The permute class uses a Note class as link list note to link all letters arrangement. The permute class has Note pointers, firstNote and lastNote, to point to the beginning and ending Notes of the link list as private data members. There are three other private data members (total, firstString and secondString) to store the total possible number of arrangements and strings pass into the class.



Write a driver to test the permute class to pass in any two strings of any sizes.
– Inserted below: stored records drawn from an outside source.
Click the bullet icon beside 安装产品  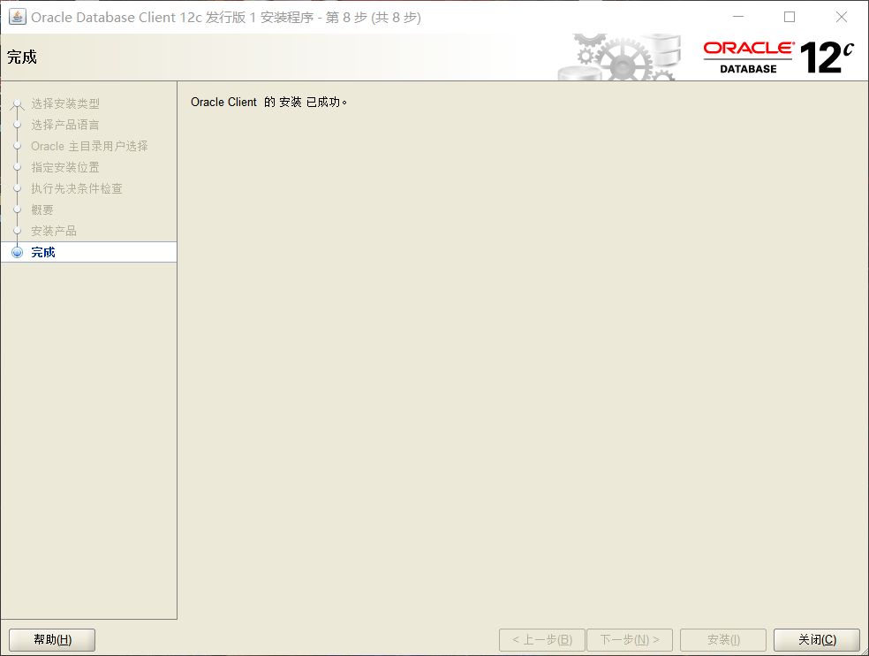pyautogui.click(x=18, y=231)
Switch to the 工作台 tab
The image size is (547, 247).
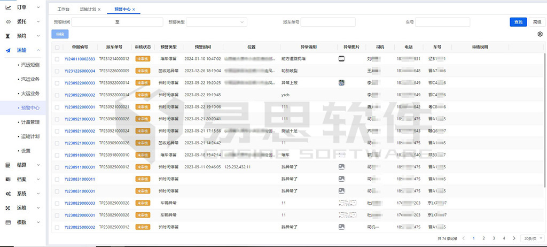[x=63, y=10]
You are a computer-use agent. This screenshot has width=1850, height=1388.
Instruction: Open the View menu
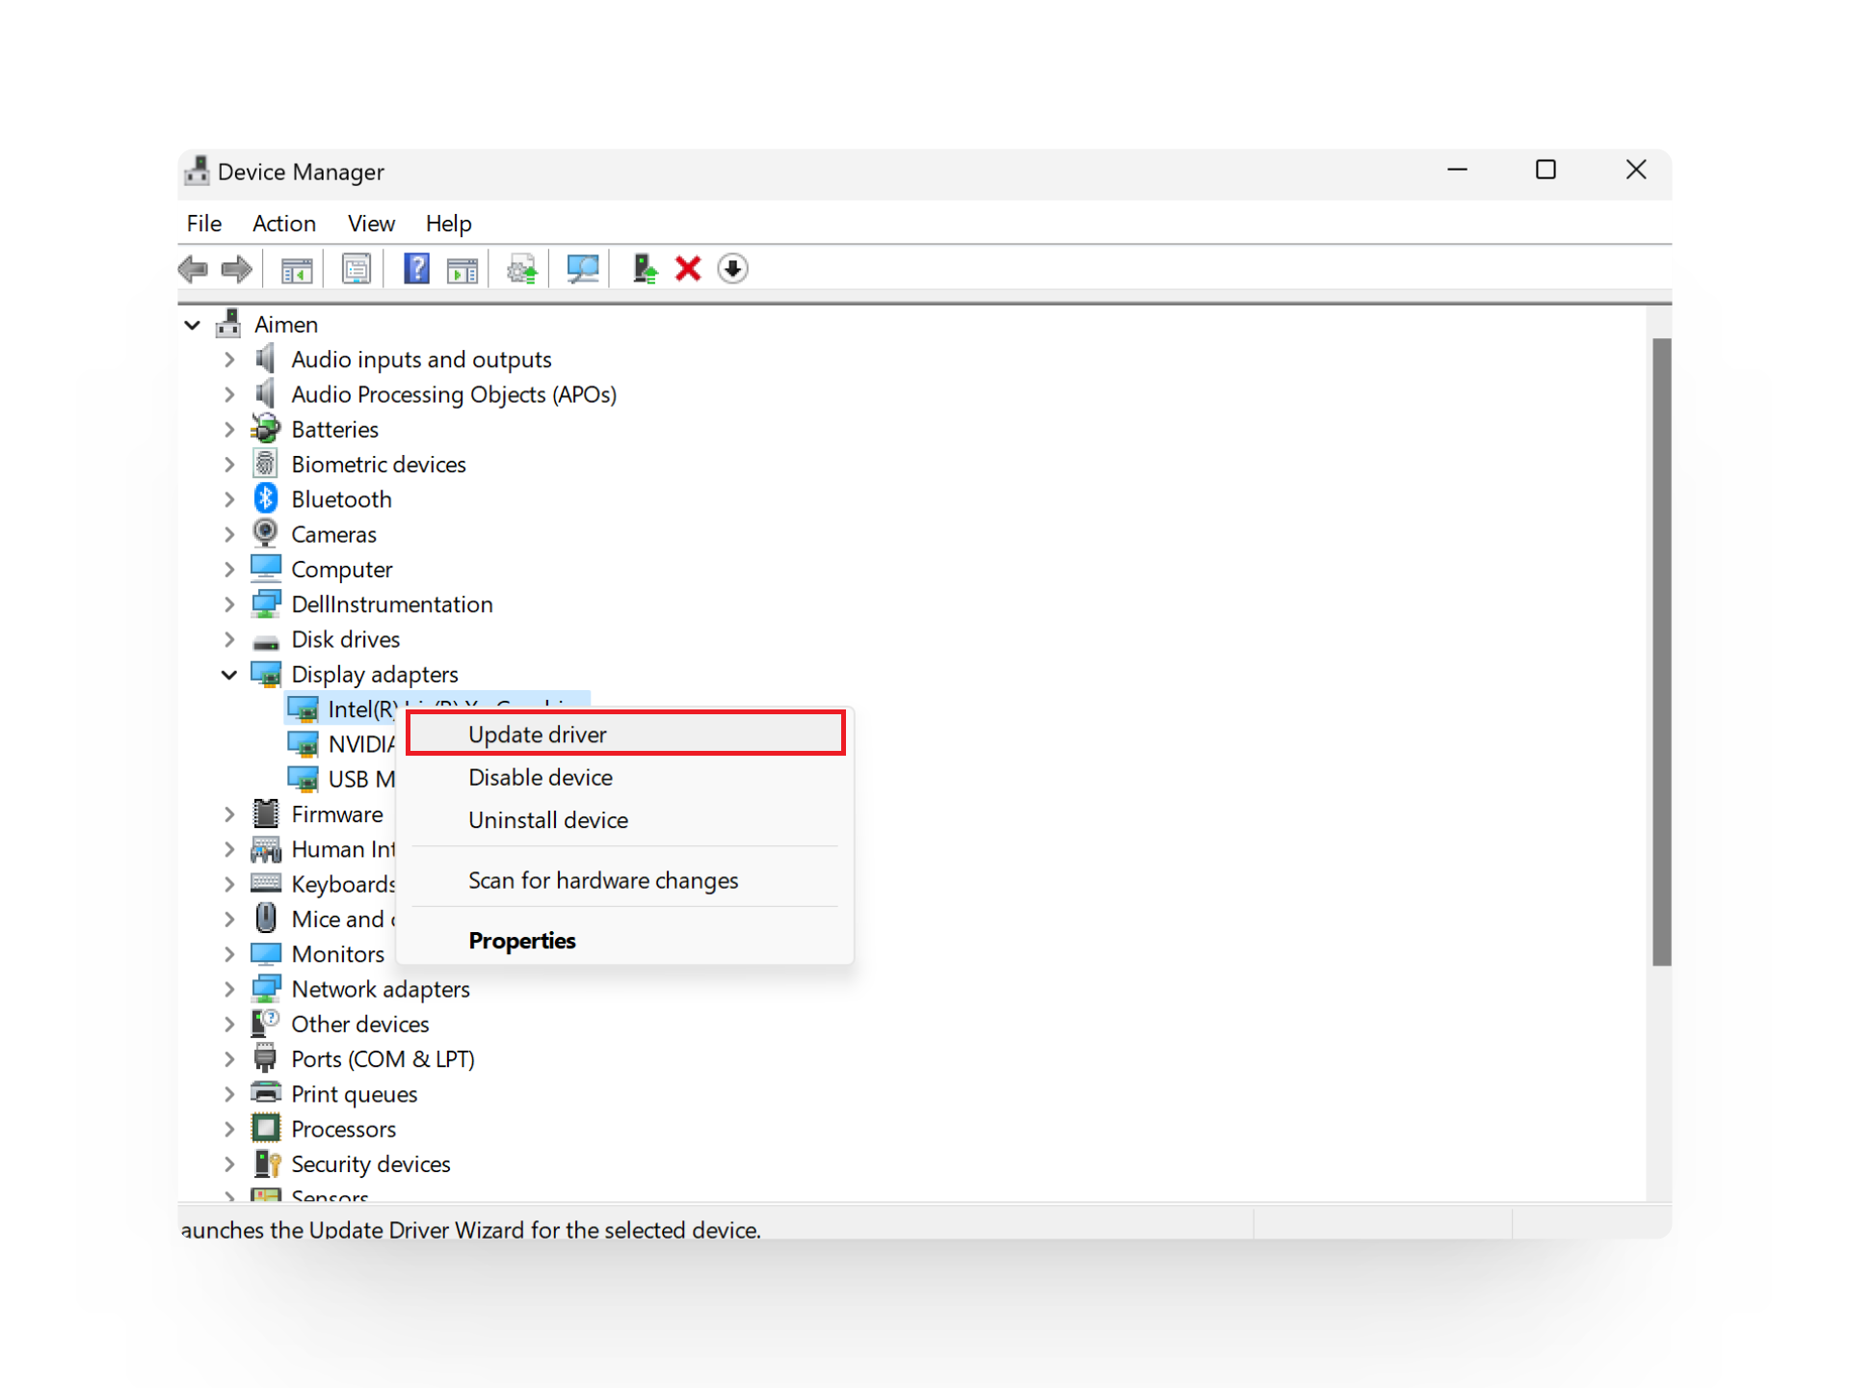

Other than mention in the following, you can add more classes, functions, and private data members to this program.



Note class

The Note class needs to have two private data members and a constructor. The two private data members are data and p pointer. The data’s data type is string and p pointer is Note. The Note class constructor has two parameters, one is string and the other is Note pointer.



Permute class

The Permute class has five private data members (*firstNote, *lastNote, total, firstString and secondString). The firstNote and lastNote pointers are point to Note. The total has integer data type. The firstString and secondString have string data type.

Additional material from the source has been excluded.